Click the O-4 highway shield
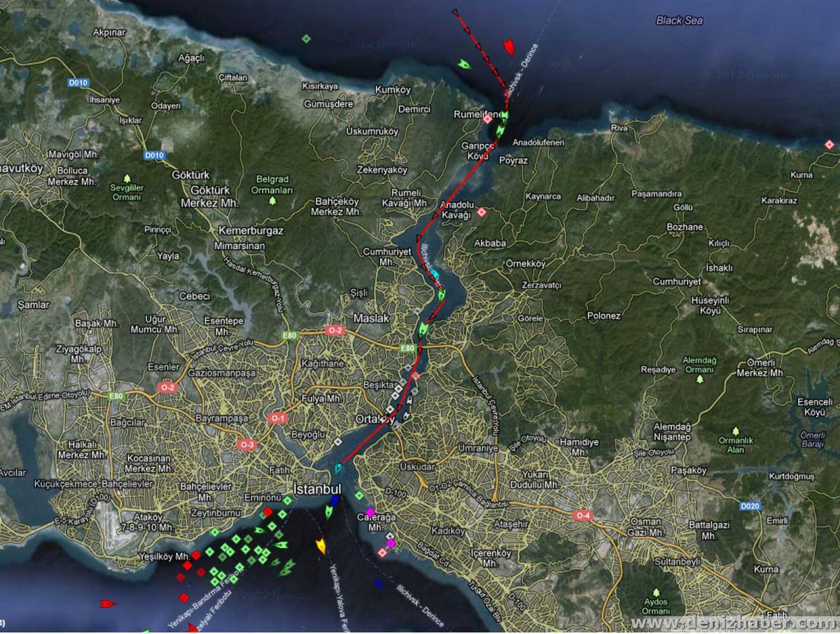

▬▬▬▬▬▬

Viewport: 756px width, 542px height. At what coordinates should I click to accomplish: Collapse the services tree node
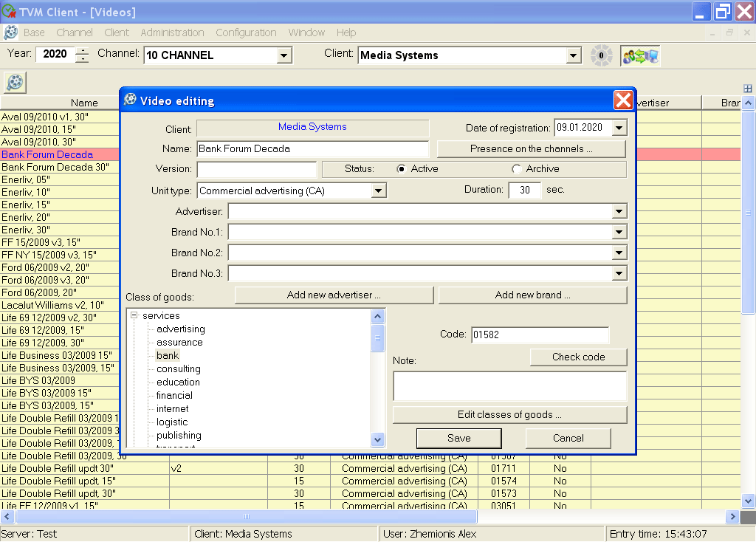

▬▬▬▬▬▬

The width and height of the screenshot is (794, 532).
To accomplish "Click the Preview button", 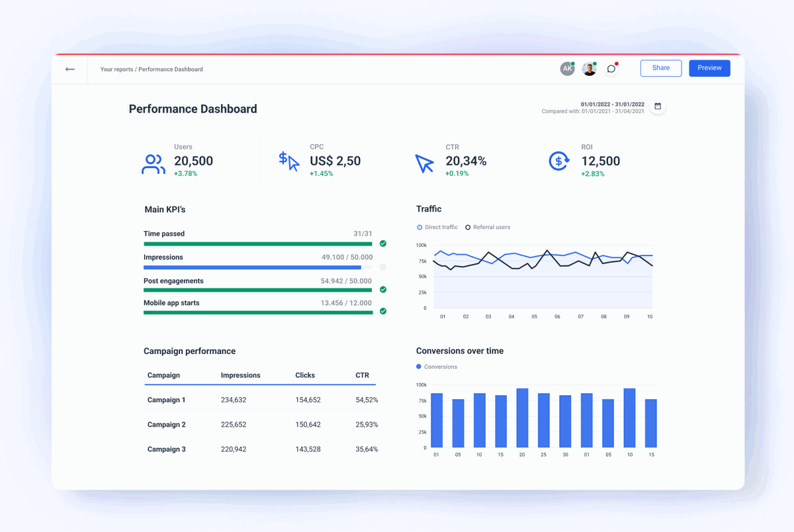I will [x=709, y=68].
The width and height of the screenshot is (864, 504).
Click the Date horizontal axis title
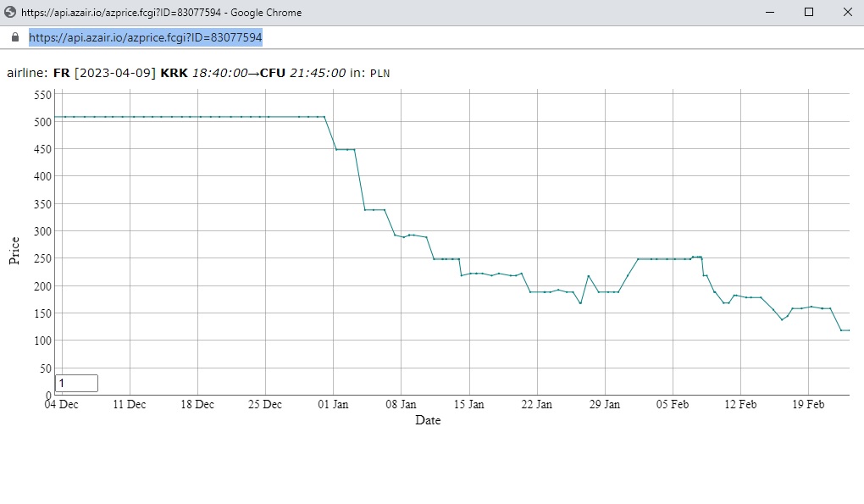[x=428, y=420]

▬▬▬▬▬▬

Which lines above carry the string "width"? Copy those lines.

Viewport: 756px width, 542px height. At what coordinates should I click to accomplish: Collapse the services tree node
The width and height of the screenshot is (794, 532).
The width and height of the screenshot is (864, 504).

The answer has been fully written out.